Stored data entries
--------------------

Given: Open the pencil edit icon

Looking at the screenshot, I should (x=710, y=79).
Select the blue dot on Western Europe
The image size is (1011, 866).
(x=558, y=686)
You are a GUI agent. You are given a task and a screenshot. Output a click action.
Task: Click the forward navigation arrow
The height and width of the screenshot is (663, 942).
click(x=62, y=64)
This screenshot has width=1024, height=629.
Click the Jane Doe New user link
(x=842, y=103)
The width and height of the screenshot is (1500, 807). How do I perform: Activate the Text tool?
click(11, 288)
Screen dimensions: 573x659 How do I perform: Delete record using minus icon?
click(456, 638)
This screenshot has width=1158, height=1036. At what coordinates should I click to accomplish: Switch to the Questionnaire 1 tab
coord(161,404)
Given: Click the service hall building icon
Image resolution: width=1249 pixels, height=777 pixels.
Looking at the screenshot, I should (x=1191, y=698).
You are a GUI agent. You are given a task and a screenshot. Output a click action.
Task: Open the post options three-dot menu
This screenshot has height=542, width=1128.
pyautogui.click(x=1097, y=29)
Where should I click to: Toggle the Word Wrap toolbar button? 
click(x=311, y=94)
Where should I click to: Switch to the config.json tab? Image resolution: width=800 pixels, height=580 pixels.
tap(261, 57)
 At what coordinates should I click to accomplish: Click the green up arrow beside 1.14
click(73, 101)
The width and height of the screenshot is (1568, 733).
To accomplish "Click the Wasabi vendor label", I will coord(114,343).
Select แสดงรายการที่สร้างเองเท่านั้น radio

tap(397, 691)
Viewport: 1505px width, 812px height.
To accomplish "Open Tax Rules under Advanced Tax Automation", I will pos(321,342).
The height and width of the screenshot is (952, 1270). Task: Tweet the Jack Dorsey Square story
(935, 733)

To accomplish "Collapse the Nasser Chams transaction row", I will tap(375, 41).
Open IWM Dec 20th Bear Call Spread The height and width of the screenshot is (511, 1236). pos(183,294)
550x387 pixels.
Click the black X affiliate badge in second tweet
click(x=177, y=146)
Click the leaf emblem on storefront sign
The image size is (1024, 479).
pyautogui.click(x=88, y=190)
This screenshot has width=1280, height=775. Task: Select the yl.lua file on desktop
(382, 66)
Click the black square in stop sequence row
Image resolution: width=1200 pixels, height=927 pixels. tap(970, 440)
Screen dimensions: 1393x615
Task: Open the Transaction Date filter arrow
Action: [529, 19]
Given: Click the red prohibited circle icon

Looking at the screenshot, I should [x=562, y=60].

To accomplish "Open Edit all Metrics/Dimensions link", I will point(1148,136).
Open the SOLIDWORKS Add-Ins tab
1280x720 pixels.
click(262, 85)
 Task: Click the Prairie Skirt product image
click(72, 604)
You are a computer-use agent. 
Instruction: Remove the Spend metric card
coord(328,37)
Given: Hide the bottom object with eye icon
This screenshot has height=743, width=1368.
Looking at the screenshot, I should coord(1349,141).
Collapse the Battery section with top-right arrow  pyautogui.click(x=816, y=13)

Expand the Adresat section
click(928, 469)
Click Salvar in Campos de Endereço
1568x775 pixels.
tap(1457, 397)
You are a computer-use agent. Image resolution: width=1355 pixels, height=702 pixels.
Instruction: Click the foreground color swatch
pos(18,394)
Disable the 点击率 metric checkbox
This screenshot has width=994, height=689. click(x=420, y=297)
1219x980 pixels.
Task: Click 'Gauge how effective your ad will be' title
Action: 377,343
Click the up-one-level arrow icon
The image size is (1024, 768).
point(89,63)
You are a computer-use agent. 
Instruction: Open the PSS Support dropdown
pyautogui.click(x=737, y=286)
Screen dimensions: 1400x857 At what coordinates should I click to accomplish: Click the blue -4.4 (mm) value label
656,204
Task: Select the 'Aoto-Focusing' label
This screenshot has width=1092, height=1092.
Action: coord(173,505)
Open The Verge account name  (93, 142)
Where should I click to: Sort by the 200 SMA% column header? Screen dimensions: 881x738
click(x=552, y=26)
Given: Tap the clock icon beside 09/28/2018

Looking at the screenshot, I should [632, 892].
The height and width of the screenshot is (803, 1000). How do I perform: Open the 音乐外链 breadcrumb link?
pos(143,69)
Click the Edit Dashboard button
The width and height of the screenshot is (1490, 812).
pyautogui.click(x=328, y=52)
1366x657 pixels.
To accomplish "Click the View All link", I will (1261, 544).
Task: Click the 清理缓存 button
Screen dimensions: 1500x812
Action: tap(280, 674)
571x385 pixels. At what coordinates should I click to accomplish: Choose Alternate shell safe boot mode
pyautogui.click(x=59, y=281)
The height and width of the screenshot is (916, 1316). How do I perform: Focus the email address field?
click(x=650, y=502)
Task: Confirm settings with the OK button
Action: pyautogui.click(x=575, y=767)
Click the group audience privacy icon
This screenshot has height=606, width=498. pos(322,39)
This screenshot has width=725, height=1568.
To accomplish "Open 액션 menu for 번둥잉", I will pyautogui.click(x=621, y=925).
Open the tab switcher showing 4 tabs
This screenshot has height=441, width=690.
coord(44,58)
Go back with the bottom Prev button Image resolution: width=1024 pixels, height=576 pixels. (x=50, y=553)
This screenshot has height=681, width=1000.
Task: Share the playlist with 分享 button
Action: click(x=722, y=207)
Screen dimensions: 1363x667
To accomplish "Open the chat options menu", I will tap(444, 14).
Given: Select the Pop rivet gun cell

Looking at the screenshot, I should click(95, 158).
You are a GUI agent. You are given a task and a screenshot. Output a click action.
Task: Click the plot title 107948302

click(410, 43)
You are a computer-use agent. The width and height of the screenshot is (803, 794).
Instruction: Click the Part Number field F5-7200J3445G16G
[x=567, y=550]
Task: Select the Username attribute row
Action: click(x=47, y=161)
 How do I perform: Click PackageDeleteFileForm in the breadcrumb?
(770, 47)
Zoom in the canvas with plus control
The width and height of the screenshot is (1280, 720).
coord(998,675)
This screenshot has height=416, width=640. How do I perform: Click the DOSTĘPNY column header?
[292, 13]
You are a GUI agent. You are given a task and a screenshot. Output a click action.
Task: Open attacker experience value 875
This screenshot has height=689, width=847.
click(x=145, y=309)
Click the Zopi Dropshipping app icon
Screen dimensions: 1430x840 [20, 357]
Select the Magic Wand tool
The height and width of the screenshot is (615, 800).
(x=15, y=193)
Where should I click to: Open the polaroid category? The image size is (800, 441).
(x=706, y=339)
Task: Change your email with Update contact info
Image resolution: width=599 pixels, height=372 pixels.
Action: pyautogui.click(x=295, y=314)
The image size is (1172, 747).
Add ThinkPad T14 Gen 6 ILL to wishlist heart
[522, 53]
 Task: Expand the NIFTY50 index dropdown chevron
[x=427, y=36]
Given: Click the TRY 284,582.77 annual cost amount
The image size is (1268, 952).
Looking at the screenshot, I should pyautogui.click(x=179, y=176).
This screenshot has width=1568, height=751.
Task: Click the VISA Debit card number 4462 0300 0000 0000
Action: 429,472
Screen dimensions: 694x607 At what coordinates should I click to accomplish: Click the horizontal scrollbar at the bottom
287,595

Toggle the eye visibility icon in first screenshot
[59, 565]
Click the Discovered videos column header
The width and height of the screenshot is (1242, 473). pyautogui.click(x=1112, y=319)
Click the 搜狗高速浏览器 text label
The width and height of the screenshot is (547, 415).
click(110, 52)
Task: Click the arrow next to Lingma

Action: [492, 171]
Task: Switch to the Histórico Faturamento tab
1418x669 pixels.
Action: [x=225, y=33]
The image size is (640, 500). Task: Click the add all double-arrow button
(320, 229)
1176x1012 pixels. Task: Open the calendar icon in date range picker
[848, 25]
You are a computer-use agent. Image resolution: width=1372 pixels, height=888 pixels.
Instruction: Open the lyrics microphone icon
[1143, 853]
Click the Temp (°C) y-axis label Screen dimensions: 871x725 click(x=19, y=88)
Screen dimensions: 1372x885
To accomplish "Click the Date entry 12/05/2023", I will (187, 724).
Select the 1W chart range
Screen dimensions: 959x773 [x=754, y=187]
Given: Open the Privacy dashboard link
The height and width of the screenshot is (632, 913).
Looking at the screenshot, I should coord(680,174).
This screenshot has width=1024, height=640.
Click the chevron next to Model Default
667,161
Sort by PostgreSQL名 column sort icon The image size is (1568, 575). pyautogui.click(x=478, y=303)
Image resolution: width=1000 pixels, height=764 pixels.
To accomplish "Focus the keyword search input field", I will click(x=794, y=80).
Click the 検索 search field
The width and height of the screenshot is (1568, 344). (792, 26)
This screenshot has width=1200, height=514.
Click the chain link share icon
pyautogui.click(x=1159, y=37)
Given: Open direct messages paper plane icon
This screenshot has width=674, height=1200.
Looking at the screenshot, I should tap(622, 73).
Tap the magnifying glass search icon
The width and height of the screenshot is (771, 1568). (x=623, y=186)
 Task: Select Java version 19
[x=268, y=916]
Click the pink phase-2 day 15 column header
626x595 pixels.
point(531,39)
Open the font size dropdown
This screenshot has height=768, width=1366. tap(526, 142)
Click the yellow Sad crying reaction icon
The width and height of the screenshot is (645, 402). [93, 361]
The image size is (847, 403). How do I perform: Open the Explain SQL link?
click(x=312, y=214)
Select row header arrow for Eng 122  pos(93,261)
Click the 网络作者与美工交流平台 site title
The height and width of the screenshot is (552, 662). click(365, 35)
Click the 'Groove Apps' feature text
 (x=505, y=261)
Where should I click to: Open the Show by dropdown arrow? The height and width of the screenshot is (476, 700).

--------------------

▶ Assigned task: Your answer should be the lines above from the one containing "Given: Hide the bottom object with eye icon" through the one containing "You are a computer-use agent. Image resolution: width=1355", copied exactly and with both ends kept.

▶ Result of this task:
Given: Hide the bottom object with eye icon
This screenshot has height=743, width=1368.
Looking at the screenshot, I should coord(1349,141).
Collapse the Battery section with top-right arrow  pyautogui.click(x=816, y=13)

Expand the Adresat section
click(928, 469)
Click Salvar in Campos de Endereço
1568x775 pixels.
tap(1457, 397)
You are a computer-use agent. Image resolution: width=1355 pixels, height=702 pixels.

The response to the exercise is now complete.